The administration of an estate takes different legal forms depending on whether the individual died testate or intestate, although there are very few differences in practice.

In cases where a person dies leaving a valid will, the executor appointed in the will is required to obtain a grant of probate through the Isle of Man courts. Having obtained probate, the executor will be in a position to dispose of the assets in line with the deceased person's wishes, subject to holding valid probate for any jurisdictions outside the Isle of Man in which there is immovable property.

Where a person dies intestate, or where an executor is unwilling or unable to act, it will be necessary to obtain a grant of letters of administration to deal with the estate.

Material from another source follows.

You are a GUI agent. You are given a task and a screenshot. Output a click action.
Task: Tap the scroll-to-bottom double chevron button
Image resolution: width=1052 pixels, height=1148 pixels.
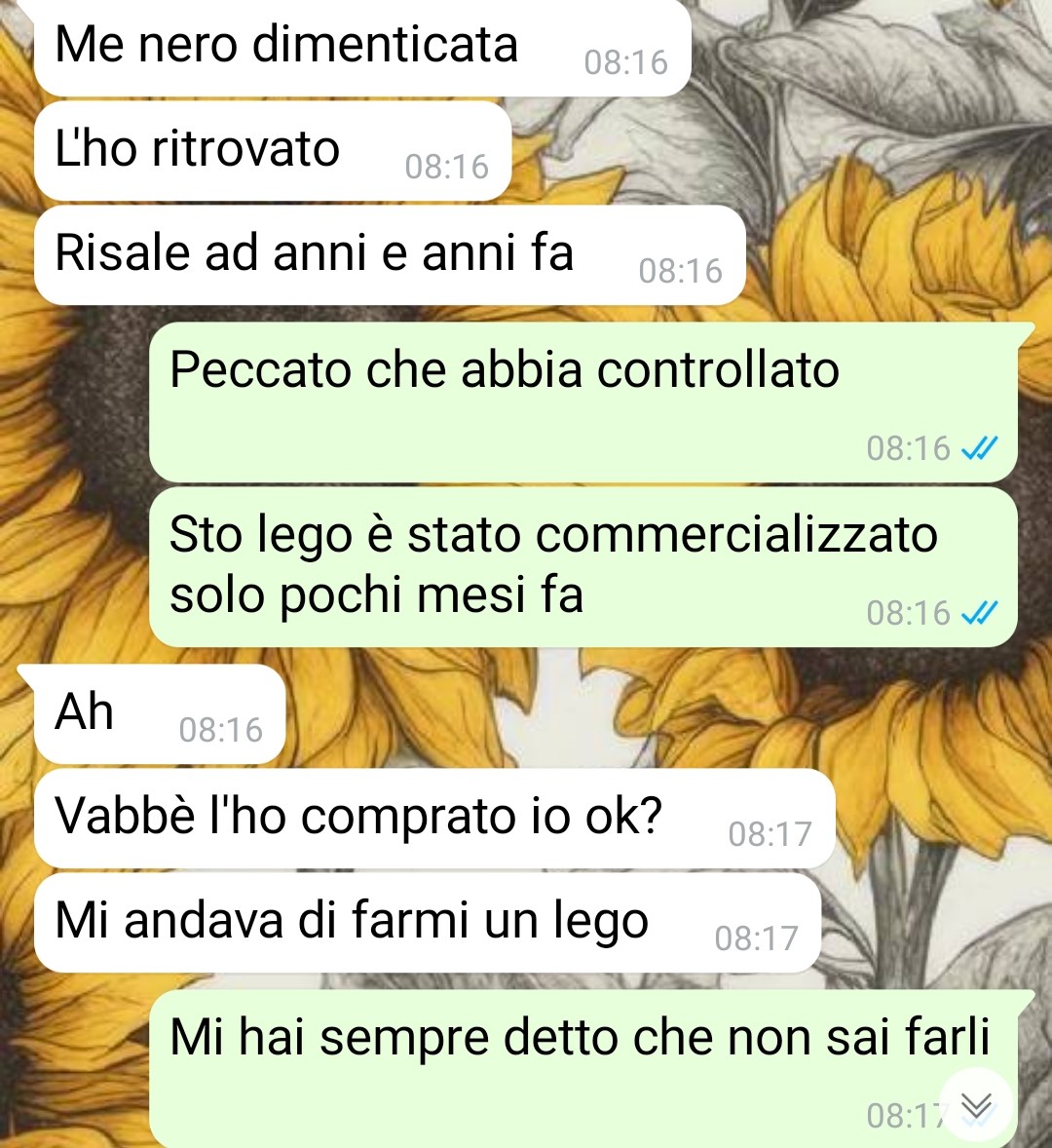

In such circumstances, the administrator of the estate receives his or her powers through the grant itself, which will permit him or her to deal with the deceased's estate under the laws of intestacy in the absence of a will, or in line with the deceased's wishes where a will existed but no valid executor was appointed.

iii Key legislative matters affecting succession

Although testamentary freedom is provided for within Manx legislation, safeguards exist for dependants who may apply to the Isle of Man courts under the Inheritance (Provision for Family and Dependants) Act 1982 if the disposition of the estate 'is not such as to make reasonable financial provision'. In very simple terms, applications under the Act may be made by any spouse, former spouse who remains unmarried, child or person who was being maintained by the deceased prior to their death. Executors of the estate must, therefore, have regard for making appropriate provision for dependants from the estate to avoid potentially costly court proceedings.

iv Cross-border considerations

Where the estate of the deceased includes assets outside the Isle of Man, freedom of testamentary disposition will apply automatically only to the movable property of the testator. Disposition of immovable property usually devolves to the laws in the country in which the property is situated, and care must therefore be exercised to ensure that appropriate provision is made for wills in each country in which immovable property is located.

Professional advice will be required in this complex area to avoid conflict between wills in different jurisdictions, or to avoid partial intestacy or even revocation of an Isle of Man will as a result of conflict between poorly drafted documents.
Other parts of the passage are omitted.